Saturday, August 27, 2011
At NRO the formidable Michael New comments on the reaction of pro-choice bloggers to the recent story in the New York Times discussing the case of women who conceive twins or other multiples through IVF and then opt to “selectively reduce” the pregnancy to a single developing child. New’s remarks are here. The Times story is here. I previously posted on the Times piece here.
As New observes, these otherwise adamant proponents of abortion – including the likes of Frances Kissling, William Saletan, as well as commentators at RH Reality Check and Jezebel – “expressed a considerable amount of unease with women who reduce their [multiple] pregnancies to singletons.”
While New does not deny that these expressions may be sincere on some level, he does suggest that they may be strategic.
I think that something different is at work here.
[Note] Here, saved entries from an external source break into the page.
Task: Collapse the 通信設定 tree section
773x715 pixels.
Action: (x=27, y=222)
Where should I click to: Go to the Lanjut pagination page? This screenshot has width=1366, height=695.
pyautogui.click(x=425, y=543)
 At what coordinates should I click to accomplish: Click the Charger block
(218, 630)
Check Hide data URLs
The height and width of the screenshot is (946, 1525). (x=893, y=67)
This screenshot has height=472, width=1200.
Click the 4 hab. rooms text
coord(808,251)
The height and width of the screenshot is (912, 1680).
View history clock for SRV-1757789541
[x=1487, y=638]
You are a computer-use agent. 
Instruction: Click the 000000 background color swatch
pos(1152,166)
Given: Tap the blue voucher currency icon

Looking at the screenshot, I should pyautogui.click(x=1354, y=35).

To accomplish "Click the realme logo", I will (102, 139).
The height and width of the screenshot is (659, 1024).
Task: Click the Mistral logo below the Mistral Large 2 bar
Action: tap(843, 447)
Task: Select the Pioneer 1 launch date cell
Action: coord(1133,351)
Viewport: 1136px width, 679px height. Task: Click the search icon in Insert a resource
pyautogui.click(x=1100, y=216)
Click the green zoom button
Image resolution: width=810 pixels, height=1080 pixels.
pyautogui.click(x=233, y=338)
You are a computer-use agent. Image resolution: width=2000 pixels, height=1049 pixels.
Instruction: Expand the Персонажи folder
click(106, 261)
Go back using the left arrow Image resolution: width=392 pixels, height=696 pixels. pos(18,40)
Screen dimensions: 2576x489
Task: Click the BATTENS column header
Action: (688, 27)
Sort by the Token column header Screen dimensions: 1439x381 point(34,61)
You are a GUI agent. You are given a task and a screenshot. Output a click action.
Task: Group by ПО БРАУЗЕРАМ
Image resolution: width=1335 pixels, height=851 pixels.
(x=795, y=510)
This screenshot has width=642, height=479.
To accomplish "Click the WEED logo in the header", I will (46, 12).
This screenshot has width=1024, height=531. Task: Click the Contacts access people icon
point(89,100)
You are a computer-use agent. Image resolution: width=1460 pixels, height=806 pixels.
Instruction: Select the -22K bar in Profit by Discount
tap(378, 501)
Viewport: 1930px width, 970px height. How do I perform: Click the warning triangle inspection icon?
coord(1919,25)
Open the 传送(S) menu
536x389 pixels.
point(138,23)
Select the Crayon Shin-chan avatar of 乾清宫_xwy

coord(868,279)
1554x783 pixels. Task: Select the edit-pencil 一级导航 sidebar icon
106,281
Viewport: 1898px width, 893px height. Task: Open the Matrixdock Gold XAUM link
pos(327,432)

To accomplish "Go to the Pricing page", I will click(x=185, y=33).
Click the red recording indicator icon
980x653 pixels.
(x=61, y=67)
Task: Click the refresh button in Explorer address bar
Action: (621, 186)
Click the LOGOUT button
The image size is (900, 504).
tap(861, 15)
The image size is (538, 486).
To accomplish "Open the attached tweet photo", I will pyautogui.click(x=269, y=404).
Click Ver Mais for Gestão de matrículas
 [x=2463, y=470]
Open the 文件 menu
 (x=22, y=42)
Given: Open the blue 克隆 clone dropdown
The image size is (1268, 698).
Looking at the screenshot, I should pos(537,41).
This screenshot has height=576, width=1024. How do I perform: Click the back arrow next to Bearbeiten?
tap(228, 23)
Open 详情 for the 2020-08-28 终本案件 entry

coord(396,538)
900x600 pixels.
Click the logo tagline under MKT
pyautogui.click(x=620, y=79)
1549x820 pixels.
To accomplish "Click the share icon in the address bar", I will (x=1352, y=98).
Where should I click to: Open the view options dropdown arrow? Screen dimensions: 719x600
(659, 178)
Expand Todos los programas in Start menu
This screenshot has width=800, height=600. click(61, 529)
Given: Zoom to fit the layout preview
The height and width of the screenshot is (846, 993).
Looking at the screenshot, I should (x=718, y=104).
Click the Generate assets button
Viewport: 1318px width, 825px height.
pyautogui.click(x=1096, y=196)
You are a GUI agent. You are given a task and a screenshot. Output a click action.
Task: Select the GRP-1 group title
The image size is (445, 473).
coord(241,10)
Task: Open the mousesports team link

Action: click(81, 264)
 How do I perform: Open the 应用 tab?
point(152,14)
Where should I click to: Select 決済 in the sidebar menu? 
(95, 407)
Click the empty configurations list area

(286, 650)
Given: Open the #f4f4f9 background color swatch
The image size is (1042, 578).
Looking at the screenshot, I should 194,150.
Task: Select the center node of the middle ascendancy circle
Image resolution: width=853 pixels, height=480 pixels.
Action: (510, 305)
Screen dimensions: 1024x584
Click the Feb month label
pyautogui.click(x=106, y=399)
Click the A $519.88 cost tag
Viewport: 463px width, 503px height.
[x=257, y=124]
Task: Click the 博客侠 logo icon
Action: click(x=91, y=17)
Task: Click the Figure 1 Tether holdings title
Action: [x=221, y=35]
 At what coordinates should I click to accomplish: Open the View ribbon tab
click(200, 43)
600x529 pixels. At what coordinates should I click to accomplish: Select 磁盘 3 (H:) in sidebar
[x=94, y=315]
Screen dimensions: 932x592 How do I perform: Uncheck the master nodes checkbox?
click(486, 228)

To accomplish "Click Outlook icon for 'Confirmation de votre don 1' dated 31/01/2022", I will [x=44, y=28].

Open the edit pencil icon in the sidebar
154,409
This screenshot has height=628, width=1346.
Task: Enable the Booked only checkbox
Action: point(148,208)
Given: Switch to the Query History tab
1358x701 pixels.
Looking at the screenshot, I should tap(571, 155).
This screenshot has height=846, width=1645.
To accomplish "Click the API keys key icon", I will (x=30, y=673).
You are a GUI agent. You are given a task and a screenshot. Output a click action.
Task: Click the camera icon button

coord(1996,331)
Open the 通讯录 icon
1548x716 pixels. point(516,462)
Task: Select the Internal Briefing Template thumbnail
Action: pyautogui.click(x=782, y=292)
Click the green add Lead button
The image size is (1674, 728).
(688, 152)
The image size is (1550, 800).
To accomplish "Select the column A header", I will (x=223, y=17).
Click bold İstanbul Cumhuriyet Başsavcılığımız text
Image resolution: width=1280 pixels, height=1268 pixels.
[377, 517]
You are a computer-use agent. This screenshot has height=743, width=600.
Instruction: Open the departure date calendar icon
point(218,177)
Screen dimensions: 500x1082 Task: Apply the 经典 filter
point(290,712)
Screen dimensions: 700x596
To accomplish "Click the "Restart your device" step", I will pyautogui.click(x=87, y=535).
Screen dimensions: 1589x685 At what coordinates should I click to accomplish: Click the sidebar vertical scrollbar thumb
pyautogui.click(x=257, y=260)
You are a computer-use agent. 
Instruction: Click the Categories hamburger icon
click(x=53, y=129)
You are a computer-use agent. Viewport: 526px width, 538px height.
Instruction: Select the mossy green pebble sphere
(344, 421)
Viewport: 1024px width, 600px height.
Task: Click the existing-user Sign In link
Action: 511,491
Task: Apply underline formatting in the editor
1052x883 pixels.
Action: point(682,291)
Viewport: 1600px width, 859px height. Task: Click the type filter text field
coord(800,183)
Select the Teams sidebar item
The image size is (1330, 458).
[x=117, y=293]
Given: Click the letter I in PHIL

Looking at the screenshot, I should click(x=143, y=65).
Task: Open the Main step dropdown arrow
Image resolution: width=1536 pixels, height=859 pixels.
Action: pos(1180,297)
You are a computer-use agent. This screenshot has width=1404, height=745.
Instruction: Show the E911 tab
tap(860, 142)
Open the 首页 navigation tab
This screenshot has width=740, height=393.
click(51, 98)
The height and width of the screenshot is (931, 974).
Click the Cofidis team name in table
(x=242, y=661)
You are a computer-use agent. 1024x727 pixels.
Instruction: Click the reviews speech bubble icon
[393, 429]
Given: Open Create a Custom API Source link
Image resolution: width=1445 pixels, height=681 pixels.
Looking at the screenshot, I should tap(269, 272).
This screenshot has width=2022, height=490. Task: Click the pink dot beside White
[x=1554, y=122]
Supporters of legal abortion typically do not argue that they want abortion to be common or widespread. They make the case that it should be a legal option for women facing unique or difficult circumstances. They are also aware of polling data that shows that while majorities of Americans think abortion should be a legal option in cases of rape, serious health risks to the mother, or fetal deformity. However, they are also aware that most Americans disapprove of abortion in cases of economic hardship or a desire to have fewer children.
Now, since abortions are done in private, the rationale for most abortions will remain unclear. But women who choose to bear only singletons are seeking abortions out of convenience in a very visible way. Pro-choice activists realize that if this practice is seen as commonplace, that could weaken support for legal abortion.
Given the sensitive subject matter, the New York Times did its best to put a nonjudgmental spin on this. But the reaction of ardent pro-choice activists is very telling.
Put a bit more cynically, pro-choice advocates feign a kind of understated revulsion at the practice of “selective reduction” where the pregnancy is anything but unintended. This is done, notwithstanding the logic of abortion, which provides no principled basis for such opposition, but so as to appear moderate and reasonable in order to preserve an unbounded right to abort for any reason whatsoever.
The reaction of ardent pro-choice activists is, as Michael New says, “very telling” because, as with partial-birth abortion, “selective reduction” reveals a weakness in the armor of choice. The revulsion that most people feel in response to the procedure is not feigned but genuine. What those who value unborn human life must continue to do is ask the question: “Why? Why do you feel this way? Why do you recoil in horror at this particular choice?” If the question is pressed, and one is honest with oneself, the person who began as troubled only by “selective reduction” may find him or herself questioning the entire abortion regime.